2 Peter 1:5–7, another passage I’m fond of referencing, says,

“For this very reason, make every effort to supplement your faith with virtue, and virtue with knowledge, and knowledge with self-control, and self-control with steadfastness, and steadfastness with godliness, and godliness with brotherly affection, and brotherly affection with love.”
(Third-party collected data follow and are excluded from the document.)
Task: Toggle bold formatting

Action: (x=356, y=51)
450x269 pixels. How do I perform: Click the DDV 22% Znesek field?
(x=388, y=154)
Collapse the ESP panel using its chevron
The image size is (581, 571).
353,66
I’m fascinated by this section, because this is a step-by-step building process of supplementing faith. You’re given attributes, layer by layer – this is the construction of the shield of faith that is part of the armor of God. A shield isn’t made of a single element – solid wood, or solid metal. Its construction is layered, and in its layering it has its strength. I’m always struck by the fact that in the midst of this supplemental list is “godliness,” and I remember thinking to myself that this seemed too lofty a calling, that this idea of behaving in a godly way seemed too vast and too grand to me. But the simple answer to godly conduct is brotherly affection, which is supported and enabled by love… God is Love. And so we are godly when God makes us so, and the mark of this is that we love our brothers. The beginning of the book of Amos shows us as God passes judgement on the neighbors of Israel. Amos 1:11 says,

“… For three transgressions of Edom, and for four, I will not revoke the punishment, because he pursued his brother with the sword and cast off all pity, and his anger tore perpetually, and he kept his wrath forever.”

This is the opposite side of the spectrum. If godliness is found exemplified in love for our brothers, then we see the opposite when we are merciless and wrathful, persecuting our brothers with no trace of love. Romans 14:7–12 reminds us,

“For none of us lives to himself, and none of us dies to himself. For if we live, we live to the Lord, and if we die, we die to the Lord. So then, whether we live or whether we die, we are the Lord’s. For to this end Christ died and lived again, that he might be Lord both of the dead and of the living. Why do you pass judgment on your brother? Or you, why do you despise your brother? For we will all stand before the judgment seat of God; for it is written, ‘As I live, says the Lord, every knee shall bow to me, and every tongue shall confess to God.’ So then each of us will give an account of himself to God.”

While the implications and ramifications are vast – literally eternal, this is actually quite simple. We know God, or we don’t. We live for Him, or we live for ourselves. We are transformed and purified, or we’re not. People get nervous sometimes when we think of the dividing line of salvation, but this isn’t a cause for confusion, distress, or doubt. Do you love your brother? Do the fruits of the Spirit, love, joy, peace, patience, kindness, goodness, faithfulness, gentleness, and self-control come out in your conduct with others, or do these things feel buried, or maybe missing altogether? If you see these fruits coming to bear in your life then rejoice, and pray that God will bring them all the more to the forefront, to His glory. But if these things sound foreign, don’t despair – you know what to seek. Repent of the darkness, seek the face of God. Seek His path, His way, His Truth and His Light – seek His unfailing, transformational, purifying Love, and know what it means to be free indeed.